Items from a data source:
● ● ●
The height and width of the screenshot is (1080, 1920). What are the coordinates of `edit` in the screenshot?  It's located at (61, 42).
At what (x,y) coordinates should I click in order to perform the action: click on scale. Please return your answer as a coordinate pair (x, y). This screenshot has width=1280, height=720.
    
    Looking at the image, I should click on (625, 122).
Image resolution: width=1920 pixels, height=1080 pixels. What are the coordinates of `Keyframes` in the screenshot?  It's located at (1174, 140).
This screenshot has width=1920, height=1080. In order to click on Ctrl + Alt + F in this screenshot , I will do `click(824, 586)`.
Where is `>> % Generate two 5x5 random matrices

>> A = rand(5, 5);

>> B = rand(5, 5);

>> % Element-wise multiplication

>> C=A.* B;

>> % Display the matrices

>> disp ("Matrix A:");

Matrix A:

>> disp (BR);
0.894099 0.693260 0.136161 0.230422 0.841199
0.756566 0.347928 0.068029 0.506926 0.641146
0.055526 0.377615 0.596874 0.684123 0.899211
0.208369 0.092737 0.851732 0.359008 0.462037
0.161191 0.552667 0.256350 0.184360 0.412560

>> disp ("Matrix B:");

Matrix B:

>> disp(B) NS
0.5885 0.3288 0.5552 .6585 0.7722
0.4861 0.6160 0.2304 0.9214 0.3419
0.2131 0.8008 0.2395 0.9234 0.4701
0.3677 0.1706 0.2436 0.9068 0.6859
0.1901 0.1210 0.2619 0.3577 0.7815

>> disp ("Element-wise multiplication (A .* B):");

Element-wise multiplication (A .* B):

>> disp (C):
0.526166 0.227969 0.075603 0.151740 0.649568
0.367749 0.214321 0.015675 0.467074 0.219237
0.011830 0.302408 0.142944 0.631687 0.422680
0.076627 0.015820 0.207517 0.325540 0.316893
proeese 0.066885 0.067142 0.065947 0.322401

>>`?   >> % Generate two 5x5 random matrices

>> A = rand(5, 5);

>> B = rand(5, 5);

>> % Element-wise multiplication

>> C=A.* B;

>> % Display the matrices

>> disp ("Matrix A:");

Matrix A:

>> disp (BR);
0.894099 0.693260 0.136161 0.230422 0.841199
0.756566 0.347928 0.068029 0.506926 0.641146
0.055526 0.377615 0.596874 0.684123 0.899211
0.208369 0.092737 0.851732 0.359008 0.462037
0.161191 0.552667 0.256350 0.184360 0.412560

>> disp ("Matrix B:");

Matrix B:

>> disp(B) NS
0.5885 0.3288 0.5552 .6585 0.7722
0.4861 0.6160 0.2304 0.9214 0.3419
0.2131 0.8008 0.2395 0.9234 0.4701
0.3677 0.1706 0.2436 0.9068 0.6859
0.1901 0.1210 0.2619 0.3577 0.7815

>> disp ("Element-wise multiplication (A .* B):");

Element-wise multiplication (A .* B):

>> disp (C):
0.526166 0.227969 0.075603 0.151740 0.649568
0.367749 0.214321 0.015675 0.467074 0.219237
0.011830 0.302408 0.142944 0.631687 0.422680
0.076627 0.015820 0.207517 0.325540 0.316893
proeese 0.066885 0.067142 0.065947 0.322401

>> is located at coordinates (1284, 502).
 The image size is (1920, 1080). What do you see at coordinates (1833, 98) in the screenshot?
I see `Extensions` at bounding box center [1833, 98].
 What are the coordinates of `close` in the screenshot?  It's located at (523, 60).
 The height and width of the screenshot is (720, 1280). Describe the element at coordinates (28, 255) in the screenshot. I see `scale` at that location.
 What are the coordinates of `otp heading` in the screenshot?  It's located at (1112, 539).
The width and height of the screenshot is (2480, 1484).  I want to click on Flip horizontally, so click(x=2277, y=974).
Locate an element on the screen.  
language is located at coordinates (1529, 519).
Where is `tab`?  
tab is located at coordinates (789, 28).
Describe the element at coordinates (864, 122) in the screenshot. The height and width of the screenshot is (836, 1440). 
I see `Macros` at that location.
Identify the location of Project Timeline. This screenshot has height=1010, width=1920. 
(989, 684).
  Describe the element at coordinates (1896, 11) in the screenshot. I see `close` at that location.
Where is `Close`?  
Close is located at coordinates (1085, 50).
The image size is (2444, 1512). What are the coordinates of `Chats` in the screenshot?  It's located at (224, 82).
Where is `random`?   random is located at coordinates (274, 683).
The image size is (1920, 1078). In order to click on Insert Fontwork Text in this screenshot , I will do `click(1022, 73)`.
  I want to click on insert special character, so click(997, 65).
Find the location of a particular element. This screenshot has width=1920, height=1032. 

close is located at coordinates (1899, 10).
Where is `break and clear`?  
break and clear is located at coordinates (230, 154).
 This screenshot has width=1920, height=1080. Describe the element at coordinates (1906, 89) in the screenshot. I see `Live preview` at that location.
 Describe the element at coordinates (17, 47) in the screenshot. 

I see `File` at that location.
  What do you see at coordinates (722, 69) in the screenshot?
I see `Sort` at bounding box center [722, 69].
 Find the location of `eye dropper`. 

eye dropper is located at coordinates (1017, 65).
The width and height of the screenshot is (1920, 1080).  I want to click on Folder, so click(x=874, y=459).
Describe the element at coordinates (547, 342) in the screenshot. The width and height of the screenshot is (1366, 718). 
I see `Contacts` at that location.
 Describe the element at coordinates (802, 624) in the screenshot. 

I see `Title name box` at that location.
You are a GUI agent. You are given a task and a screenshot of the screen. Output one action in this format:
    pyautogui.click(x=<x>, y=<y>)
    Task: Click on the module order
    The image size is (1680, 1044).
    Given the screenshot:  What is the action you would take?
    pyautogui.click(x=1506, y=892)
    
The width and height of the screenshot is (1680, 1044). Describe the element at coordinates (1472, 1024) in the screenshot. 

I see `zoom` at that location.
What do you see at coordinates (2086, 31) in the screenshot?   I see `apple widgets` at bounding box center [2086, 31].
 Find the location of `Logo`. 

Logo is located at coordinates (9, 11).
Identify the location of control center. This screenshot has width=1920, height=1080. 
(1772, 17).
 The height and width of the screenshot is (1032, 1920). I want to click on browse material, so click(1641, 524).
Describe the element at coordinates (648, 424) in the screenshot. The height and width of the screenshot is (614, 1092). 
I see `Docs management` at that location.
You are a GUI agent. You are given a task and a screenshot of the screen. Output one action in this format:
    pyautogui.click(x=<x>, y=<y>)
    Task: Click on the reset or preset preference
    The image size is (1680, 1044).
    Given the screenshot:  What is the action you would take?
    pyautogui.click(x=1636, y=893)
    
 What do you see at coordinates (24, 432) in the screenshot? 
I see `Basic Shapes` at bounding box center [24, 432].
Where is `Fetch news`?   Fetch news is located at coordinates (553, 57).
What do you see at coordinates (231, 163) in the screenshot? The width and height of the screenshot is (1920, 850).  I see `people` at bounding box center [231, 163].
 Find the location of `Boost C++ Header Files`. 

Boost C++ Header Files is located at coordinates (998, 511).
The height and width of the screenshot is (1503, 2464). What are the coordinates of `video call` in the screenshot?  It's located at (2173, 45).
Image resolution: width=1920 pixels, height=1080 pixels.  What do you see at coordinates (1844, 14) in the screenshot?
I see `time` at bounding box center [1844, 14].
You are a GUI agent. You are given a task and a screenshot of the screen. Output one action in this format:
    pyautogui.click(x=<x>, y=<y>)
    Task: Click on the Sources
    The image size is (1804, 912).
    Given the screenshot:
● ● ●
To be done: Tally the lines in the entries above that contain the string "will". Case counts; answer with the number only.

Task output: 2